ChatGPT is smart, humanlike and available 24/7. That has attracted 700 million users, some of whom are leaning on it for emotional support.
 
But the artificially intelligent chatbot is not a therapist — it’s a very sophisticated word prediction machine, powered by math — and there have been disturbing cases in which it has been linked to delusional thinking and violent outcomes. Last week, Matt and Maria Raine of California sued OpenAI, the company behind ChatGPT, after their 16-year-old son ended his life after months in which he discussed his plans with ChatGPT.
 
On Tuesday, OpenAI said it planned to introduce new features intended to make its chatbot safer, including parental controls, “within the next month.” Parents, according to an OpenAI post, will be able to “control how ChatGPT responds to their teen” and “receive notifications when the system detects their teen is in a moment of acute distress.”
 
 
This is a feature that OpenAI’s developer community has been requesting for more than a year. 
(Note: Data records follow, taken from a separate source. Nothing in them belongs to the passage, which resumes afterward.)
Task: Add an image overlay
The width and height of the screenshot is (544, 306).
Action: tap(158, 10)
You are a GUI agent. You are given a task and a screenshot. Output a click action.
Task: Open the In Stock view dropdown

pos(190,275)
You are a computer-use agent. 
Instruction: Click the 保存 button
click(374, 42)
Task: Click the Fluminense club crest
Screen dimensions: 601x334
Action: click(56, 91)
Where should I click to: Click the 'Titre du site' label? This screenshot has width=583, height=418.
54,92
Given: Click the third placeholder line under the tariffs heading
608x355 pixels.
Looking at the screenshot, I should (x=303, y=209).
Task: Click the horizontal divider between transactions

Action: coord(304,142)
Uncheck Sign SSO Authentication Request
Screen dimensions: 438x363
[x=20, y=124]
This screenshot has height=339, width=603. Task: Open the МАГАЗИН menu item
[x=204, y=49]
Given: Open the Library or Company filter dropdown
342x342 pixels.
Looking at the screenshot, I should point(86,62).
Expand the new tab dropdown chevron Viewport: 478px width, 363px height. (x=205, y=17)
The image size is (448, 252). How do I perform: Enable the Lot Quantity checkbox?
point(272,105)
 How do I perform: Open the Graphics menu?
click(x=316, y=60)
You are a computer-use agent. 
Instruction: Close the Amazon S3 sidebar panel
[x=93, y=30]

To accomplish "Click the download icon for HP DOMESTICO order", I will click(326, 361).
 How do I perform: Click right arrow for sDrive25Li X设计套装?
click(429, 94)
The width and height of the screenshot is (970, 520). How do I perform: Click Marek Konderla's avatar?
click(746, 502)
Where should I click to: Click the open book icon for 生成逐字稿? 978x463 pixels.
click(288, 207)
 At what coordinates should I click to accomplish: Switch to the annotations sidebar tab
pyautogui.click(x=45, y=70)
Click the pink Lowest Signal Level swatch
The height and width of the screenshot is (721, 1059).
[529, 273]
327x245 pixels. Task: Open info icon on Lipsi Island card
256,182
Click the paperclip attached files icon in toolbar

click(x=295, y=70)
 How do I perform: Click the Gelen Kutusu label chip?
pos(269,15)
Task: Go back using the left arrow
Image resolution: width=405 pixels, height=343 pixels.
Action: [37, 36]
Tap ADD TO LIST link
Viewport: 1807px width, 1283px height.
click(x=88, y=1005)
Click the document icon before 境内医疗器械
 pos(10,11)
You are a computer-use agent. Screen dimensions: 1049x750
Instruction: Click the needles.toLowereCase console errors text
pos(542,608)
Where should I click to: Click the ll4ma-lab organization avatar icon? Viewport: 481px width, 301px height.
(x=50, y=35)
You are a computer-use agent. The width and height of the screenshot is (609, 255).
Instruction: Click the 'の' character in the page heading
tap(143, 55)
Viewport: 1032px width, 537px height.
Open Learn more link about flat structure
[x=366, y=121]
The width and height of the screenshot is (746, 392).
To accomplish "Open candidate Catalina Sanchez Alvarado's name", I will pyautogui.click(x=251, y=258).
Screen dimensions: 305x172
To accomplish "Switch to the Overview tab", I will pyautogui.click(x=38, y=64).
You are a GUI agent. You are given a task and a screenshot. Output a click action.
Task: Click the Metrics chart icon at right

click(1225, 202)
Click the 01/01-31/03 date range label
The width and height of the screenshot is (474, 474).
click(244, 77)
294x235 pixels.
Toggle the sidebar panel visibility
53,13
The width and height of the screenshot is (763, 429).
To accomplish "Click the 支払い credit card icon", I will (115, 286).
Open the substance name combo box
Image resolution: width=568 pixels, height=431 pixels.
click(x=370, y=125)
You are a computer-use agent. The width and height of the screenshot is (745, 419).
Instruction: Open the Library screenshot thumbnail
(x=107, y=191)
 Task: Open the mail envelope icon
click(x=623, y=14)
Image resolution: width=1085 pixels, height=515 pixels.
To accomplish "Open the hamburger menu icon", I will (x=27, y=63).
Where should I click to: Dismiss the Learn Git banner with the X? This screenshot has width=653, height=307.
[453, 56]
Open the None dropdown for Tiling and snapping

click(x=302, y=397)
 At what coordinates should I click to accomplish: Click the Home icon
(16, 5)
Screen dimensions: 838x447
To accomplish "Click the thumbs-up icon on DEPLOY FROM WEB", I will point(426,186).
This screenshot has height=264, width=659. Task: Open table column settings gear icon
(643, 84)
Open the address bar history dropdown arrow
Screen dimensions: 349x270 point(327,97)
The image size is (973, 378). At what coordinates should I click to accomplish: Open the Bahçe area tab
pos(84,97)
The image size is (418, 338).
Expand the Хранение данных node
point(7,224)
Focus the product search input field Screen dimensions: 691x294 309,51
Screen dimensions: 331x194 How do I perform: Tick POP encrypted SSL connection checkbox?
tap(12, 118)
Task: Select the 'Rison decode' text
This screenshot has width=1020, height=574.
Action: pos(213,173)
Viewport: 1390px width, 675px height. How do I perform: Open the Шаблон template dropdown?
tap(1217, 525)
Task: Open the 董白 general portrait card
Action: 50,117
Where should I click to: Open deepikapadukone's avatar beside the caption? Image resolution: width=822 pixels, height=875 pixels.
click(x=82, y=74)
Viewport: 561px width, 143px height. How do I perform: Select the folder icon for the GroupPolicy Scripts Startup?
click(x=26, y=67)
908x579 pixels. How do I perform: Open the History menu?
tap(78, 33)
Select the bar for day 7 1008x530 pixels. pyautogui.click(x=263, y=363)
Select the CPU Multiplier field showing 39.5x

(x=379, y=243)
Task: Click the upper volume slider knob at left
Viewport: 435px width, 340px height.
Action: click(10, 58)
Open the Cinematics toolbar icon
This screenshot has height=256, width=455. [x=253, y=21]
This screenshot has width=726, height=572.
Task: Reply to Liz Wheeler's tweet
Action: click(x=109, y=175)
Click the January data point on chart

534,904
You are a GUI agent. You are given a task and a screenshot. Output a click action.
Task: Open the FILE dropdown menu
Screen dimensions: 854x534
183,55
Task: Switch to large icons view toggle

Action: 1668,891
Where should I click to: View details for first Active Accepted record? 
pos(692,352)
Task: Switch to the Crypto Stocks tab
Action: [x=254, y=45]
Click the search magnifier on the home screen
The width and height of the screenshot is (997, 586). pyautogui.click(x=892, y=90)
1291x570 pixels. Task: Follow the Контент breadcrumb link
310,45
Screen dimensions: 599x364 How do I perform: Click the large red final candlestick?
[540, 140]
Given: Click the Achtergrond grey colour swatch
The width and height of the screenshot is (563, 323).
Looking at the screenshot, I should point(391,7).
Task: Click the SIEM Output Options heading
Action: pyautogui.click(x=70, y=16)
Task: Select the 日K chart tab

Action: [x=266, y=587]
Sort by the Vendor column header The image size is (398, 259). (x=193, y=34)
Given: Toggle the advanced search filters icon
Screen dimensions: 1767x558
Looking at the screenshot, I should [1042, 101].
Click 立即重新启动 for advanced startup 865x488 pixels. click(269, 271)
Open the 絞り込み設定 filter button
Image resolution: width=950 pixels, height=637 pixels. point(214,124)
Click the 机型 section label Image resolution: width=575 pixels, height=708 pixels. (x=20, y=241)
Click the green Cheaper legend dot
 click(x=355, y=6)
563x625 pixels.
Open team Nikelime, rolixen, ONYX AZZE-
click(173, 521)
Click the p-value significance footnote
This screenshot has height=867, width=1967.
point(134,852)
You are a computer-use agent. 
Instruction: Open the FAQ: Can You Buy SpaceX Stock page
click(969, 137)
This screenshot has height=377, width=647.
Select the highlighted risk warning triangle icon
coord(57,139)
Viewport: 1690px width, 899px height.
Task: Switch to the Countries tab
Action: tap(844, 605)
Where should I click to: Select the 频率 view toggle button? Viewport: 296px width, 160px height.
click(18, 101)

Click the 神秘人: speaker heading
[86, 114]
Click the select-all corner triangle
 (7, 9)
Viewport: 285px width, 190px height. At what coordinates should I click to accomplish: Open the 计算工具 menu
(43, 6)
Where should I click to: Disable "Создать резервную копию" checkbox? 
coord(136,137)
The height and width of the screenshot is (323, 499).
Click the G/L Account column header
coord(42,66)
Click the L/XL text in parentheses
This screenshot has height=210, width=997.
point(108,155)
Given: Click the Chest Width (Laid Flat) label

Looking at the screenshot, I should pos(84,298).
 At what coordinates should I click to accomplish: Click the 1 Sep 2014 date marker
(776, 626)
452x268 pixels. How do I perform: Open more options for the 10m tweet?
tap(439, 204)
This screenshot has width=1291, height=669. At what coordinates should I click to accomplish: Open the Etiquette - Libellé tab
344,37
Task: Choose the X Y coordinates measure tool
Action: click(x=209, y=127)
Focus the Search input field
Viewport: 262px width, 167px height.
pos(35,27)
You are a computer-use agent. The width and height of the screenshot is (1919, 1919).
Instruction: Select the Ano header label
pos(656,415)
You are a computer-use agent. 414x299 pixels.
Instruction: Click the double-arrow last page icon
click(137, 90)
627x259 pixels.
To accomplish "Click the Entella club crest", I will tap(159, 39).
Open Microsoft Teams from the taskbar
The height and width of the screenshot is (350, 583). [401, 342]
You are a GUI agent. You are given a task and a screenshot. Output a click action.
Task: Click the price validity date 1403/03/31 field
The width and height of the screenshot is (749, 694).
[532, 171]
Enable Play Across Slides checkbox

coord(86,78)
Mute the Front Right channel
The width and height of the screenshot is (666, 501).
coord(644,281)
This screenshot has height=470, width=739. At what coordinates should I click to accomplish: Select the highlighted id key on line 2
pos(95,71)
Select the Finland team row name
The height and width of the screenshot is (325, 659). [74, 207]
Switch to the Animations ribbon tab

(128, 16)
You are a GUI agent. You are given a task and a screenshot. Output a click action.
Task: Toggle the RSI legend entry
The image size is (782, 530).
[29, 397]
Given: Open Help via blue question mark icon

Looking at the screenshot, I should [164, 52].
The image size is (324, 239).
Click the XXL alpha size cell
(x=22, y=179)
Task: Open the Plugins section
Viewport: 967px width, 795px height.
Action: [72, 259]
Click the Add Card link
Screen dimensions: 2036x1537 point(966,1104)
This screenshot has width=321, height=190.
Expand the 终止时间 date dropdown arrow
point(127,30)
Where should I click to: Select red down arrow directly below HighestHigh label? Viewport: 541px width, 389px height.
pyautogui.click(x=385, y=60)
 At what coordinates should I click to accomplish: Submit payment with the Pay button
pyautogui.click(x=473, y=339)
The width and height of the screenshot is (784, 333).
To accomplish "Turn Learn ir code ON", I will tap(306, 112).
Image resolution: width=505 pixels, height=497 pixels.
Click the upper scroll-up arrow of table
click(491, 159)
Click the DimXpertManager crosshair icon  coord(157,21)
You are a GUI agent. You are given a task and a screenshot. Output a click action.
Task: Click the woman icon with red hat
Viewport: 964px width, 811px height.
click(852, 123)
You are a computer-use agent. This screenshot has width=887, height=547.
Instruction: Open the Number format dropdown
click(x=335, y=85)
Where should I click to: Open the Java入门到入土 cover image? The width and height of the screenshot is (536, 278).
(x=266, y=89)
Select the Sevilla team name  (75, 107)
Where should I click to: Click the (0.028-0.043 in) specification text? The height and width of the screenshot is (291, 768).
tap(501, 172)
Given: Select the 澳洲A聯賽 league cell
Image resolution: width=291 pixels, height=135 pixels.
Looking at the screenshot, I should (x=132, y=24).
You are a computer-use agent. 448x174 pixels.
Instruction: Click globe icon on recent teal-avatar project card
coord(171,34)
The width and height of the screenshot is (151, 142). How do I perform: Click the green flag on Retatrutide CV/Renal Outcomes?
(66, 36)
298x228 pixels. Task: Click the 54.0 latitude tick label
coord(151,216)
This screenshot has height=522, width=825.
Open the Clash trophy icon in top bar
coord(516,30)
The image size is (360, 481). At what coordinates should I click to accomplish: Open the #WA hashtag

Other companies that make AI chatbots, including Google and Meta, have parental controls. What OpenAI described sounds more granular, similar to the parental controls introduced by Character.AI, a company with role-playing chatbots, after it was sued by a Florida mother, Megan Garcia, after her son’s suicide. 
On Character.AI, teenagers must send an invitation to a guardian to monitor their accounts; Aditya Nag, who leads the company’s safety efforts, told The New York Times in April that use of the parental controls was not widespread.
 
Robbie Torney, a director of AI programs at Common Sense Media, a nonprofit that advocates safe media for children, said parental controls were “hard to set up, put the onus back on parents and are very easy for teens to bypass.”
 
“This is not really the solution that is going to keep kids safe with A.I. in the long term,” Mr. Torney said by email. “It’s more like a Band-Aid.”
 
For teenagers and adults indicating signs of acute distress, OpenAI also said it would “soon begin” to route those inquiries to what it considers a safer version of its chatbot — a reasoning model called GPT-5 thinking. Unlike the default model, GPT-5, the thinking version takes longer to produce a response and is trained to align better with the company’s safety policies. It will, the company said in a different post last week, “de-escalate by grounding the person in reality.” A spokeswoman said this would happen “when users are exhibiting signs of mental or emotional distress, such as self-harm, suicide and psychosis.”
 
In the post last week, OpenAI said it planned to make reaching emergency services and getting help easier for distressed users. Human reviewers already look at conversations that look like someone plans to harm others and may refer them to law enforcement.
 
Jared Moore, a Stanford researcher who has studied how ChatGPT responds to mental health crises, said OpenAI had not provided enough details about how these interventions will work.
 
“I have a lot of technical questions,” he said. “The trouble with this whole approach is that it is all vague promises with no means of evaluation.”
 
The easiest thing to do in the case of a disturbing conversation, Moore said, would be to just end it.